Pernyataan Adita bahkan membuatnya harus meminta maaf dan mengklarifikasi secara terbuka kepada publik. Pasalnya, kata rakyat jelata dinilai memiliki konotasi merendahkan. Video pernyataan maaf dan klarifikasi Adita juga ditayangkan melalui akun resmi media sosial Instagram PCO RI.
“Saya memahami diksi yang digunakan dianggap kurang tepat. Untuk itu, secara pribadi saya memohon maaf atas kejadian yang menimbulkan kontroversi di masyarakat,” kata Adita melalui IG @pco.ri, Kamis (5/12/2024).
Namun Adita menegaskan pembelaannya, bahwa menurut dia, kata ‘rakyat jelata’ itu tidak berkaitan dengan maksud merendahkan. Menurut dia, rakyat jelata sebenarnya memiliki arti rakyat biasa.
“Perlu saya sampaikan kejadian ini sama sekali tidak disengaja dan sangat mungkin terjadi karena adanya pergeseran makna pada diksi yang saya gunakan di era saat ini,” klarifikasi Adita.
“Saya menggunakan diksi tersebut sesuai arti dan makna yang tercantum dalam Kamus Besar Bahasa Indonesia (KBBI) yang artinya adalah rakyat biasa, yaitu kita semuanya, rakyat Indonesia. Sekali lagi tidak ada maksud melemahkan atau merendahkan,” tambah Adita.
Apakah Kata "Rakyat Jelata" Termasuk Bahasa Kasar?

# Petunjuk
1 – Kembalikan tanpa diubah bagian dari cuplikan tentang permintaan maaf Adita, mulai dari "Namun Adita menegaskan" sampai "Termasuk Bahasa Kasar?".
2 – Lanjutkan cuplikan tentang permintaan maaf Adita, dimulai sesudah kalimat terakhirnya.
Baris-baris berikut diambil dari sumber yang berbeda.

# Data Tersimpan
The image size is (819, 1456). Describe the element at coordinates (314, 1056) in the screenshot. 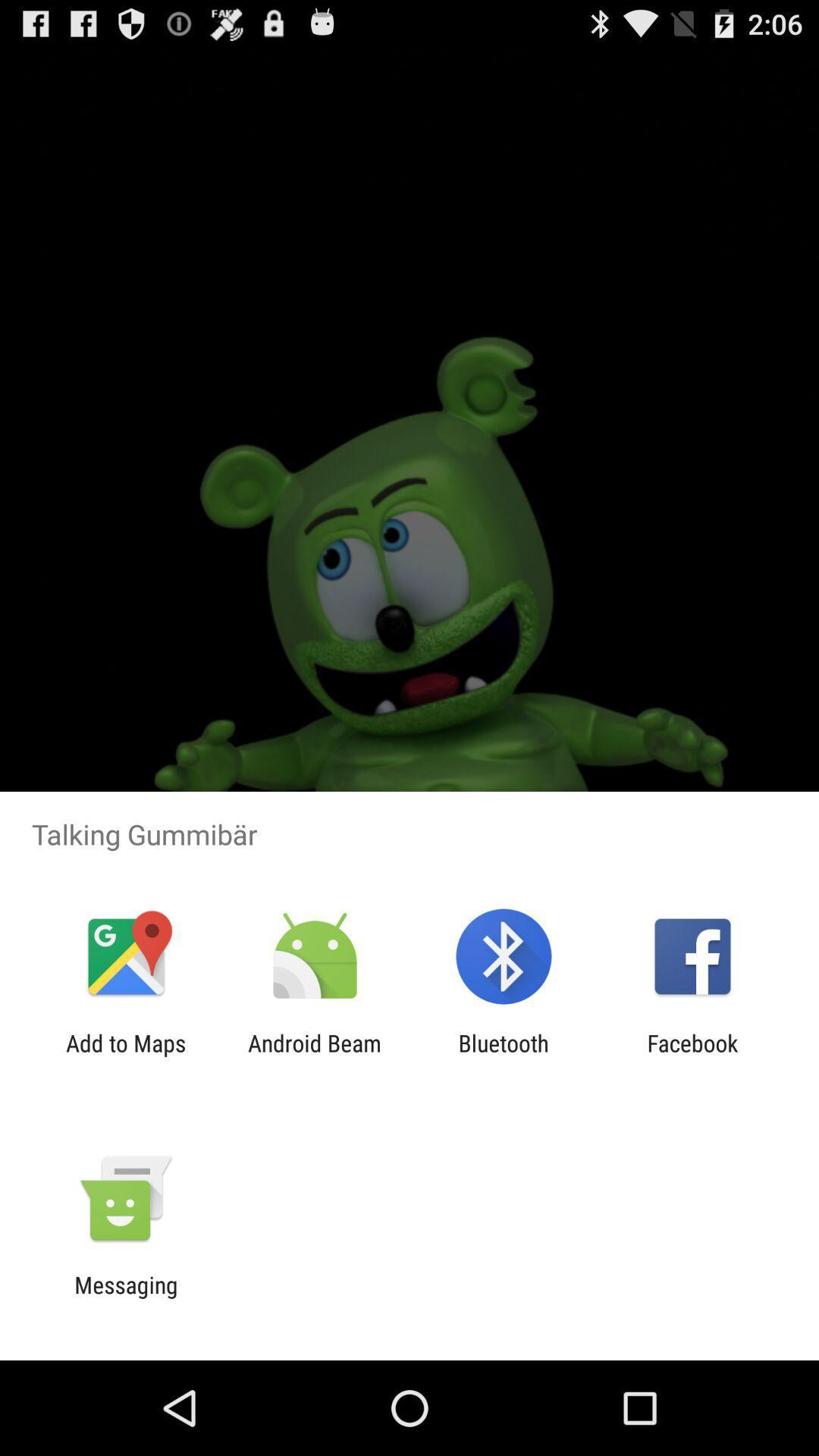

# Jawaban Latihan
1 –
Namun Adita menegaskan pembelaannya, bahwa menurut dia, kata ‘rakyat jelata’ itu tidak berkaitan dengan maksud merendahkan. Menurut dia, rakyat jelata sebenarnya memiliki arti rakyat biasa.
“Perlu saya sampaikan kejadian ini sama sekali tidak disengaja dan sangat mungkin terjadi karena adanya pergeseran makna pada diksi yang saya gunakan di era saat ini,” klarifikasi Adita.
“Saya menggunakan diksi tersebut sesuai arti dan makna yang tercantum dalam Kamus Besar Bahasa Indonesia (KBBI) yang artinya adalah rakyat biasa, yaitu kita semuanya, rakyat Indonesia. Sekali lagi tidak ada maksud melemahkan atau merendahkan,” tambah Adita.
Apakah Kata "Rakyat Jelata" Termasuk Bahasa Kasar?

2 –
Rakyat biasa dalam KBBI merujuk pada arti rakyat biasa (bukan bangsawa, bukan hartawan), atau arti lainnya sebagai orang kebanyakan. Kata tersebut baru-baru ini dipermasalahkan, karena dinilai memiliki maksud merendahkan.
Adita Irawati dalam klasifikasinya, menggarisbawahi bahwa menurut dia kata ‘rakyat jelata’ tidak selalu berkonotasi negatif atau merendahkan. Adita melanjutkan, bahwa maksud merendahkan di kata ‘rakyat jelata’ dipengaruhi pergeseran makna. Benarkah demikian?
Untuk memahami sanggahan Adita, perlu sejenak memahami ilmu linguistik atau ilmu yang mempelajari bahasa. Wendi Widya Ratna Dewi (2009) menjelaskan kata seiring perkembangan zaman, mengalami perubahan makna. Seperti misalnya, sastra yang memiliki makna ‘tulisan atau huruf’, kemudian seiring perubahan zaman menjadi diartikan sebagai ‘buku’.
Perubahan makna kata, sebut Wendi (2009) diakibatkan sejumlah faktor, seperti perkembangan ilmu dan teknologi, perkembangan sosial dan budaya, perbedaan bidang pemakaian, adanya asosiasi, pertukaran tanggapan indera, perbedaan tanggapan, adanya penyingkatan, proses gramatikal, serta perkembangan istilah.
Lebih jauh, fenomena perubahan makna dalam konteks kata ‘rakyat jelata’ bisa diklasifikasikan sebagai ‘peyoratif (penurunan makna)’ dan ‘amelioratif (peninggian)’. Wendi (2009) menjelaskan peyoratif atau peyorasi merupakan perubahan makna yang mengakibatkan makna baru dirasakan lebih rendah, kurang/baik/kurang halus/kurang menyenangkan nilainya, daripada makna lama (semula).
Sebagai contoh, kata ‘bini’ dalam perkembangannya memiliki makna lebih rendah dari istri dan nyonya, meski kata yang sudah disebutkan tadi merujuk pada arti yang serupa. Dalam konteks lain, rakyat jelata juga dianggap lebih rendah daripada persamaannya seperti rakyat biasa atau rakyat kebanyakan.
Sebaliknya, perubahan makna bisa disebabkan ‘ameliorasi’ atau perubahan makna kata mengakibatkan makna yang baru lebih tinggi nilainya dari makna lama.